EXERCISE BRIEF
Extend the biography of the Japanese twin sisters Kinsan Ginsan, carrying it on from its final sentence.

PAGE EXCERPT
- Born: Kin Yano (矢野 きん) Gin Yano (矢野 ぎん) 1 August 1892 Nagoya, Empire of Japan
- Died: Kin Narita: 23 January 2000 (aged 107) Gin Kanie: 28 February 2001 (aged 108) Nagoya, Japan
- Other names: Gold and Silver
- Known for: Oldest ever twin centenarians
- Children: 6 (combined)

= Kinsan Ginsan =

Twin sisters from Japan widely known for their longevity

Kin Narita (成田 きん, Narita Kin) and Gin Kanie (蟹江 ぎん, Kanie Gin), known together as Kinsan Ginsan (きんさんぎんさん), were Japanese identical twin sisters known for their longevity and for being the oldest living twins, living to ages 107 and 108, respectively. Their names literally translated to English mean "Gold" and "Silver". Their health and vitality, despite being over 100 years old, was said to be "an ideal form of living in your sunset years", and they became national celebrities in Japan.

==History==
The twins were born on 1 August 1892, in Narumi Village (currently in Midori Ward, Nagoya), Aichi Prefecture. Kin was the elder daughter and Gin was the younger daughter. Tests later proved that they were identical twins, though their blood types differed. Their favourite food was fish with red flesh.

EXERCISE DATA
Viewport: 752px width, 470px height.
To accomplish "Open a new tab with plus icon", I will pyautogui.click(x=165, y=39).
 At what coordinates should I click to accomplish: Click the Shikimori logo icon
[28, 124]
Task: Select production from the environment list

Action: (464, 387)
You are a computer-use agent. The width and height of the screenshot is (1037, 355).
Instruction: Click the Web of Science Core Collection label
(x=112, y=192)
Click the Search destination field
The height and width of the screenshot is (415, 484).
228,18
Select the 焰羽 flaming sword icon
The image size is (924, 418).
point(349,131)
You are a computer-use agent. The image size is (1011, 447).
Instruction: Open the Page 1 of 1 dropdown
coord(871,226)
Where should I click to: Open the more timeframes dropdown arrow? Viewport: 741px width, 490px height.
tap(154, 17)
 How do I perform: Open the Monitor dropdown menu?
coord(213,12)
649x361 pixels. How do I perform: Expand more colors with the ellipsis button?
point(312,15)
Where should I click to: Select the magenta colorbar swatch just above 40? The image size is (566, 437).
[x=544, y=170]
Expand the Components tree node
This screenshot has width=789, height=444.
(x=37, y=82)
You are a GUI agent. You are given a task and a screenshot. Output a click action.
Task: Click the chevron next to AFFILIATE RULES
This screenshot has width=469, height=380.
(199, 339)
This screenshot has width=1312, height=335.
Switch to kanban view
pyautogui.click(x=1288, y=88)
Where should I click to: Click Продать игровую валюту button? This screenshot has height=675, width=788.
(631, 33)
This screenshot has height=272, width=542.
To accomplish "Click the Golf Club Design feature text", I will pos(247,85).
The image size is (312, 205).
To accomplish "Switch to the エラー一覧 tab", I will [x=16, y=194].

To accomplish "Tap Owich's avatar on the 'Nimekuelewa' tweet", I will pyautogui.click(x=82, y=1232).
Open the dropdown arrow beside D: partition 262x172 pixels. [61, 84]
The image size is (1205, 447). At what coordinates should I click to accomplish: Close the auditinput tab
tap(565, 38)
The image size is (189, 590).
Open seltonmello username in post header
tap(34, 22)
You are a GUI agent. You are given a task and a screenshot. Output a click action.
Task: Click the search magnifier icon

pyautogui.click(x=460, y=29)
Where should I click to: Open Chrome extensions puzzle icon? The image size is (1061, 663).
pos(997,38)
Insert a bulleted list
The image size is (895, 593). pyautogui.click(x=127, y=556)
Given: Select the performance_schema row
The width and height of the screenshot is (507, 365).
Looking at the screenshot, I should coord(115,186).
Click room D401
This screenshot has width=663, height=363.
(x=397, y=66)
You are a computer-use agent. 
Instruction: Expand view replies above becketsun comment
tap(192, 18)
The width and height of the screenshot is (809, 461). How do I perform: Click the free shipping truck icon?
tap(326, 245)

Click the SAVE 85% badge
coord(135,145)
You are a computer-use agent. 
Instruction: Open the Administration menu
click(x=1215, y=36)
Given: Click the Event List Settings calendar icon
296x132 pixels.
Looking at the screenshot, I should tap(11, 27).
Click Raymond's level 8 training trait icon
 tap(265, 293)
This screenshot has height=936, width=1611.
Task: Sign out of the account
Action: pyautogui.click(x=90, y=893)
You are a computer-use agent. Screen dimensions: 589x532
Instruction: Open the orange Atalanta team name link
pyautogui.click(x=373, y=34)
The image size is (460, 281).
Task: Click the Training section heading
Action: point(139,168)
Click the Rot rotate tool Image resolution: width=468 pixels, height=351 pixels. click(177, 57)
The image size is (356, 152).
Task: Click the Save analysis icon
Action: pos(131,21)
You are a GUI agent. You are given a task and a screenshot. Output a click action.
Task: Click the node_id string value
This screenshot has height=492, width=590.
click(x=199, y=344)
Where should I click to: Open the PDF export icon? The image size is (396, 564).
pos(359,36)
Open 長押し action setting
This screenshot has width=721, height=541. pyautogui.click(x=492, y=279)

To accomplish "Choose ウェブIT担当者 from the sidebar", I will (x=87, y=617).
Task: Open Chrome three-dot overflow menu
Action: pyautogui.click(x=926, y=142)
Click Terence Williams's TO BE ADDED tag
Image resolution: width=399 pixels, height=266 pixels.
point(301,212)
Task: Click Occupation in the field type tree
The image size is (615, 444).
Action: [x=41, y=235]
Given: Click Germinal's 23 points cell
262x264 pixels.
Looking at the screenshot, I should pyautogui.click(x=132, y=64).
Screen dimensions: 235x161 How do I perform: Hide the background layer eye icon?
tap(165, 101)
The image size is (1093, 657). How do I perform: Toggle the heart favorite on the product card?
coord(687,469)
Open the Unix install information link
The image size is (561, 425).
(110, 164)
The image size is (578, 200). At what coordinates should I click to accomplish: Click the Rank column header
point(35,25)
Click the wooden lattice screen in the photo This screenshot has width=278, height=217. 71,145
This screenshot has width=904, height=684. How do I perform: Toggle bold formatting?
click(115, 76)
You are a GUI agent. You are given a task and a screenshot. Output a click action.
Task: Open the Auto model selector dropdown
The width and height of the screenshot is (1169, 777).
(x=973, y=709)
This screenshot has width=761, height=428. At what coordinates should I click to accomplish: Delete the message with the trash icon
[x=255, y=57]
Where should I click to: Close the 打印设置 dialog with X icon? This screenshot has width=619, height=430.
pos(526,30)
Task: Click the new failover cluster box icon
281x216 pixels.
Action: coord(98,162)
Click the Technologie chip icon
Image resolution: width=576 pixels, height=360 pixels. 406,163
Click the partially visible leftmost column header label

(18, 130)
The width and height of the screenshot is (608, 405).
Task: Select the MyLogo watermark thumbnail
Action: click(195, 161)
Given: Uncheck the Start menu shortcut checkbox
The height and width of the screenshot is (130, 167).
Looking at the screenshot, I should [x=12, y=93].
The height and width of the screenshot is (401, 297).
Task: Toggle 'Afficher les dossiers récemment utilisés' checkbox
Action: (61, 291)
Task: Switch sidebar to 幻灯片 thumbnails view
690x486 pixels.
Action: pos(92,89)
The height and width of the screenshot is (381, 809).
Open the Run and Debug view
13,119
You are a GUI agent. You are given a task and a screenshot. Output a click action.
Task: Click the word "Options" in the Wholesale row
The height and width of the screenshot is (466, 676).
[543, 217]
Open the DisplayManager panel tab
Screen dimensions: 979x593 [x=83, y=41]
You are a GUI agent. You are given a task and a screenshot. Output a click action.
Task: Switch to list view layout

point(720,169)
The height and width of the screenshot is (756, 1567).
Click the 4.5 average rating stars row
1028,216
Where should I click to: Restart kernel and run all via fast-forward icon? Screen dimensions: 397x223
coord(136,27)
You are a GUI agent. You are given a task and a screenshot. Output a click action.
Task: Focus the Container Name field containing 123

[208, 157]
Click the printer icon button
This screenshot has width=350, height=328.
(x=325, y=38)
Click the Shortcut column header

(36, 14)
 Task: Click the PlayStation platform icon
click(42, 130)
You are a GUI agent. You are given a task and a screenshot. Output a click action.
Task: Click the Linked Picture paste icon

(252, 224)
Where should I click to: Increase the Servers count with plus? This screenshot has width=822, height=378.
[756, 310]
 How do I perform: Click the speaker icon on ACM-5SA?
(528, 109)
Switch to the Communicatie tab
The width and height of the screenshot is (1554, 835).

OUTPUT
In 1991, when about to reach 100 years of age, the twins were featured in a newspaper article and received congratulations from both the mayor of Nagoya and the Aichi Prefecture governor. In 2000, Kin Narita, the elder twin died, aged 107 years and 175 days. The cause of death was heart failure, as confirmed by an autopsy. 13 months later, in February 2001, her younger sister Gin died at 108 years of age. The cause of death could not be attributed to any specific diagnosis and therefore was given as "old age".

One of the sisters had four daughters who also showed signs of longevity. The four sisters have taken part in a documentary by NHK, Today's Close-Up. The sisters also featured in a study about longevity. At the time of Kin's death in 2000 the twins had six children, 11 grandchildren, seven great-grandchildren and one great-great-grandchild combined.